All this, of course, sounds very familiar: regime change, weapons of mass destruction, non-compliance, transatlantic rift, Britain’s choice. However, analogies with the Iraq crisis can be misleading. Iran, unlike Iraq, has no habit of invading its neighbours. There is therefore no comparable set of UN resolutions, and no record of 12 years of UN-mandated sanctions and inspections. As for the domestic scene, disillusionment and anger at the deadlock between reformers and conservatives are certainly rising. None the less, Iran today has a much more pluralistic political landscape than Iraq ever had under Saddam Hussein. The international political geography is different too. First, the big international players – the US, Europe, Russia and Japan – are closer than they were on Iraq. All suspect Iran is developing nuclear weapons, and that concerted international action is needed to prevent this. Second, to the extent that differences in policy exist between the US and Europe – and they do – this time Britain is on the European side.

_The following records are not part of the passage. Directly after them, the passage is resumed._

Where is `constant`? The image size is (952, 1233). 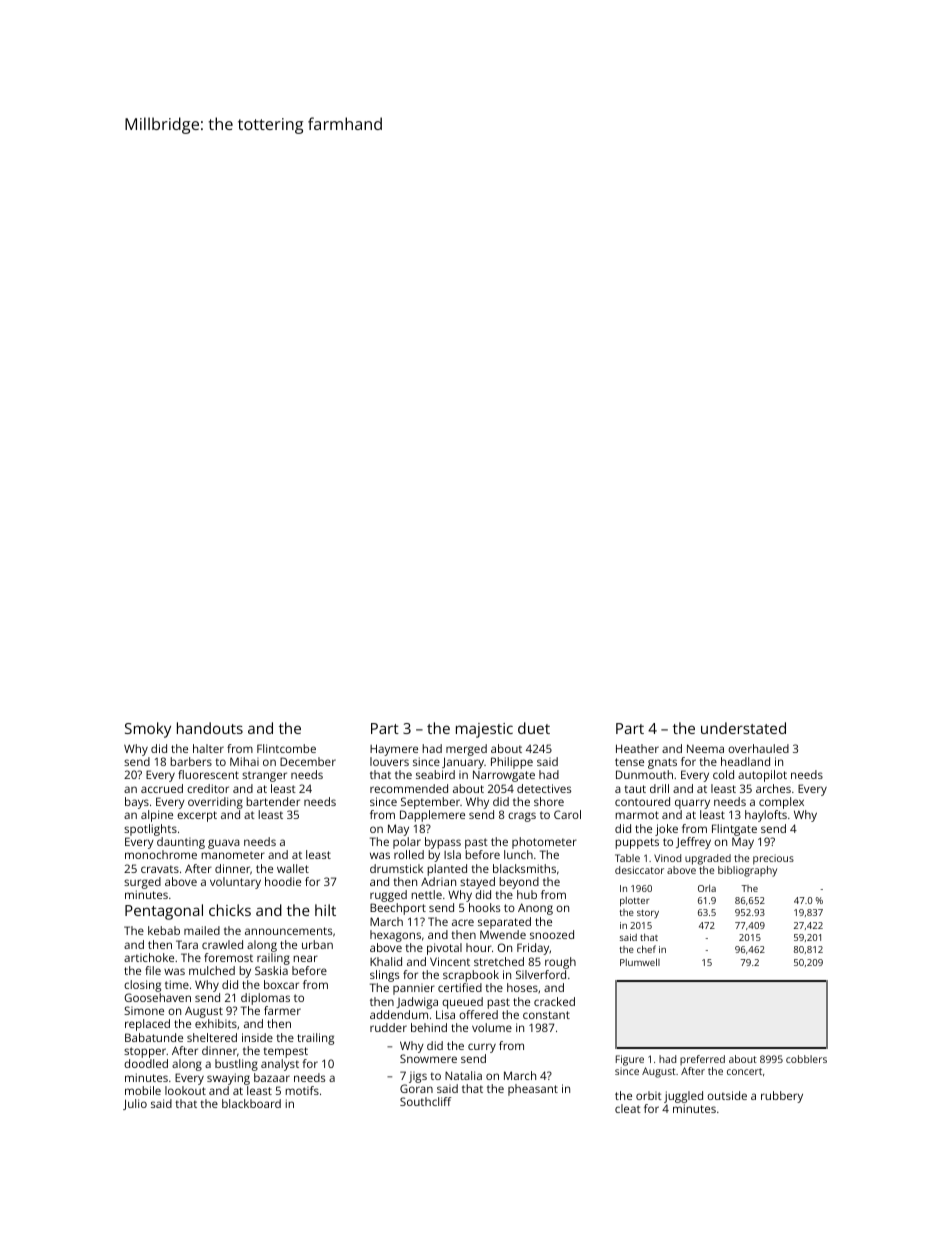
constant is located at coordinates (546, 1015).
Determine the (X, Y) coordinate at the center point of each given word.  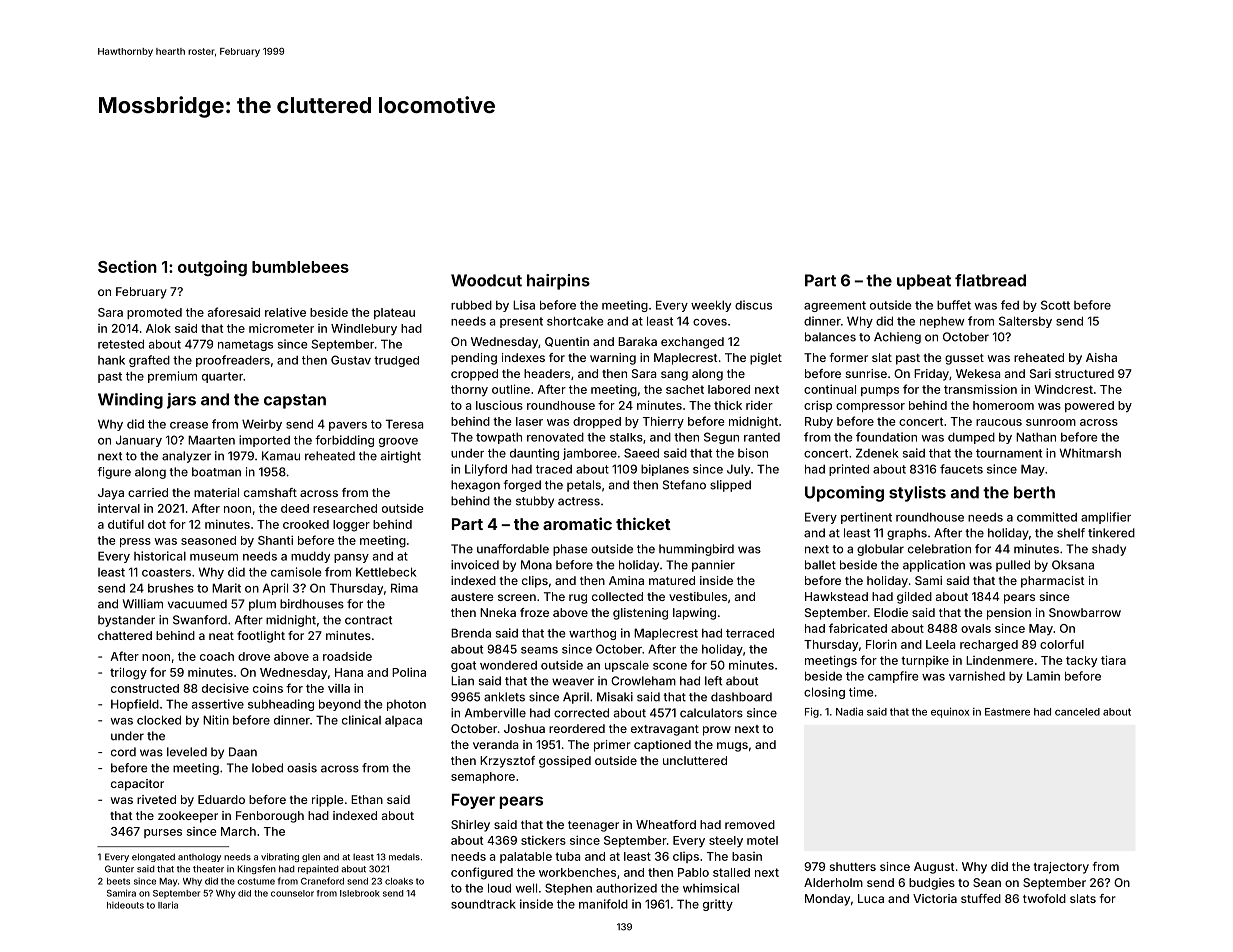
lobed (267, 768)
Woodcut (486, 280)
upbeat (924, 282)
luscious (499, 405)
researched (345, 508)
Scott (1055, 305)
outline (511, 389)
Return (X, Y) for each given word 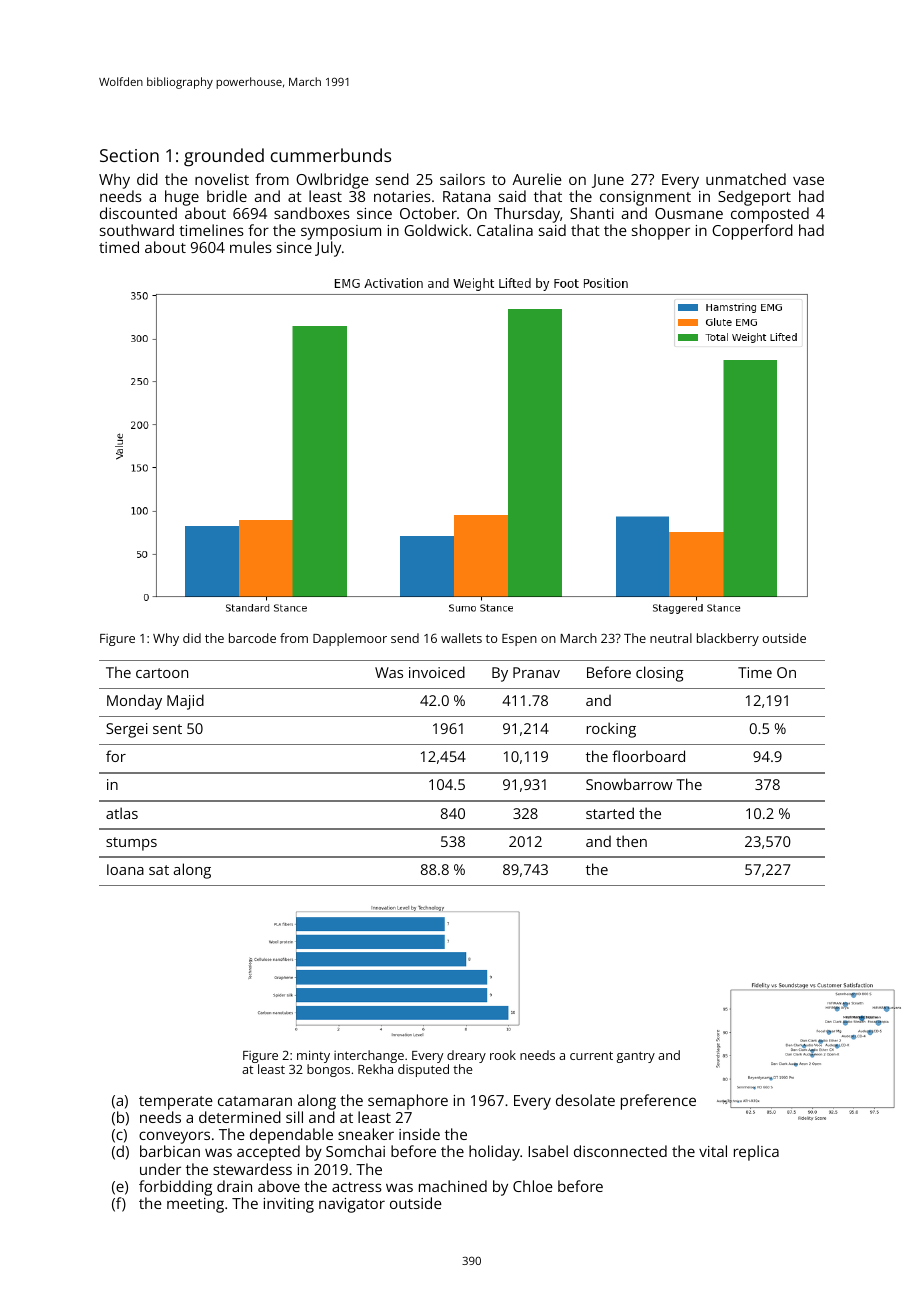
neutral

For the time being, Iran has probably done enough to avoid being declared in breach of the nuclear non-proliferation treaty (NPT) by the International Atomic Energy Agency (IAEA), the UN’s nuclear watchdog. And Washington is reluctant to push the issue to crisis point right now. It has its hands more than full in Iraq and the American public shows little appetite for another major middle eastern crisis. Moreover, there is little chance of getting international agreement on coercive measures. But the Iran problem won’t go away. Washington and Tehran remain on a collision course. Iran almost certainly wants nuclear weapons; Bush has said a nuclear Iran is “unacceptable.” Iranian discontent with the mullahs and disillusionment with the record of the reformers will intensify. Iran is set to be a big story in 2004.